第4話 混線(Crosstalk)


「ごめんなさい。

 そのことの基本的なことも解らないので、話を聞きに来ました」

 俺、そう話しかけた。

 まだ、まともな自己紹介すらしあっていないというのに、だ。


 それには、たぬき顔の方が答えてくれた。

「力があるのよ、あなたにも。

 友達が死んだからと言って、それが君のせいと考えるのは短絡的すぎ。

 混線クロストークが起きて、その死ぬ友達の視点を横から見ていただけ、ってこともありうるでしょ?」

 ……なんで?

 なんで俺の抱えている問題がわかったんだ?

 今まで誰にも相談したことはないし、この場でだって、なにもまだ話してないぞ。


 よほどにその疑念、俺の顔に出ていたんだろう。

「説明に無駄な時間を使う気はない」

 たぬき顔はそう言い放った。

 語調が強い。

 たぬき顔から連想する、ほんわかしたものとは無縁の態度だ。


 たぬき顔は、俺のことがわかっている。そしてそのわかっているということについて、一切説明する気はないし、そのままこういうものだと受け入れろと言っているわけだ。


 それでも……。

 それでもだ。

 俺の心、一気に軽くなった。

 そか、かつての同級生の運命を、俺があらかじめ見ていただけに過ぎないなら、俺に責任はない。そんな可能性もあるんだという発見が、俺の心を浮き立たせていた。


 まだ、相手の人柄を知ることができるほど話してはいない。

 それでも、信用できる気がした。そして、不思議とそういうものだと納得していた。

 あとから考えれば、俺自身が納得したいと望んでいたのだから、まぁ、当然のことなんだろうけれど。


 そこで、綺麗な方が、すっと目を細めて俺を見た。

「73」

 そう呟く。

「なんのことでしょうか?」

「これからの、あなたの寿命。

 病死。

 西日の差す部屋で、ね。

 大丈夫、君の予知の力、大したことない。思春期の不安定さから、莉絵の言った混線クロストークが起きただけ。

 数年で消えるから。

 そうしたら、あとの56年、今回のことは忘れて普通に生きなさい」

 そか、たぬき顔の名は莉絵さんか。


 ただ……、これで一気に話が胡散臭くなった気がした。

 遥か遠くの未来のことなのに、あまりに話が具体的すぎて、いい加減なデマカセを言っているようにしか聞こえない。

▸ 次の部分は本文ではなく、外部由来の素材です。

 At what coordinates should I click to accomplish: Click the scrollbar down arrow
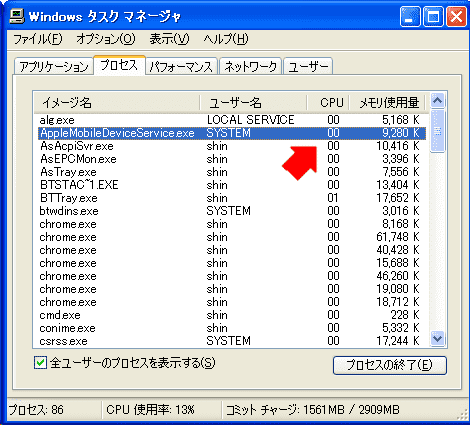[x=437, y=338]
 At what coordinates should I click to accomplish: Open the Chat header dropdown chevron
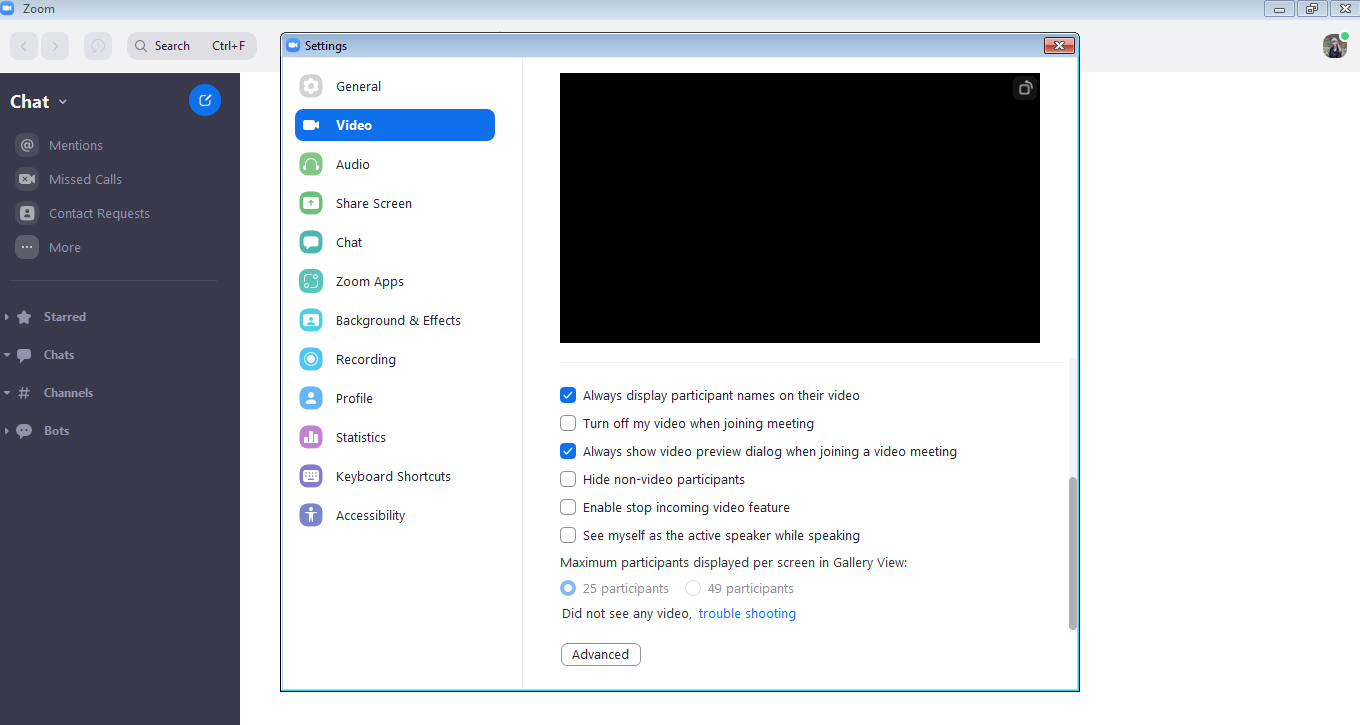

 あまりに突慳貪な莉絵さんの態度に対してフォローしようとしたのか、ひょっとして俺のことを可哀想と思ったのか。

 だけど逆に、言うことは厳しいけど、だからこそ莉絵さんの方が信じられる、そんな気がした。



 莉絵さん、そんな俺の心を見抜いたのだろう。

「ま、そうよね」

 とか小声でつぶやいて、ため息を吐いた。

「アンタのためじゃない。美子みこのためよ。

 鉛筆、持ってる?」

 と、俺に聞く。


 俺、一応、筆記用具は持っていた。そりゃあ、一応は進学校にいるからね。

 その中には、マークシートを塗りつぶす用に、鉛筆も数本入っている。

 でもって、綺麗な方は、美子さんか。


「ちょっと持ってて」

 莉絵さんにそう言われて、俺は鉛筆を立てて握った。

 綺麗な方が、また、すっと目を細めた。


 次の瞬間、鉛筆の上半分が、かんって壁に叩きつけられた。

 俺の手にはなんの衝撃もなかった。

 俺の手に握られたまま残された鉛筆の下半分、その折れ口は、力づくでへし折られたようにぎざぎざに荒れている。


 人は驚くと固まる。

 そして、呆然と俺、2人の顔を交互に見る。

 美子さんの声が響く。

「『だれだれの寿命を言い当てたことがある』なんて言っても、信じないでしょ?

 でも、嘘を言っているつもりはないよ。

 わかったら、救いと安心を胸に帰りなさい」

 そう言われて、俺は悩んだ。


 心の半分は恐怖で満たされていたものの、残りの半分は自分もこの世界に少しは関わっているという自負と、そこからの好奇心でいっぱいだった。

 それに加えて、本物の力をこの目で現認できたって経験は、俺にもその片鱗はあるはずだって、選ばれた者の愉悦も生じさせていた。


 俺はもう一度、手の中の鉛筆を見る。

 その折口は、この力の本質、その荒々しさを象徴した姿のように俺には感じられた。

 こんな経験をしたあとで、「帰りなさい」と言われたからって、素直に帰れないだろ?